| PROBLEM TO WORK ON |
Everything from the line that contains "832x644 pixels. At" to the end of the listing below, both ends included, is to be transcribed word for word, and nothing else.

| SOURCE MATERIAL |

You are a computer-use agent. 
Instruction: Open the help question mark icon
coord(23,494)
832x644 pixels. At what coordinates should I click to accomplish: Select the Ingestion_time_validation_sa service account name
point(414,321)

| COMPLETED TASK |
832x644 pixels. At what coordinates should I click to accomplish: Select the Ingestion_time_validation_sa service account name
point(414,321)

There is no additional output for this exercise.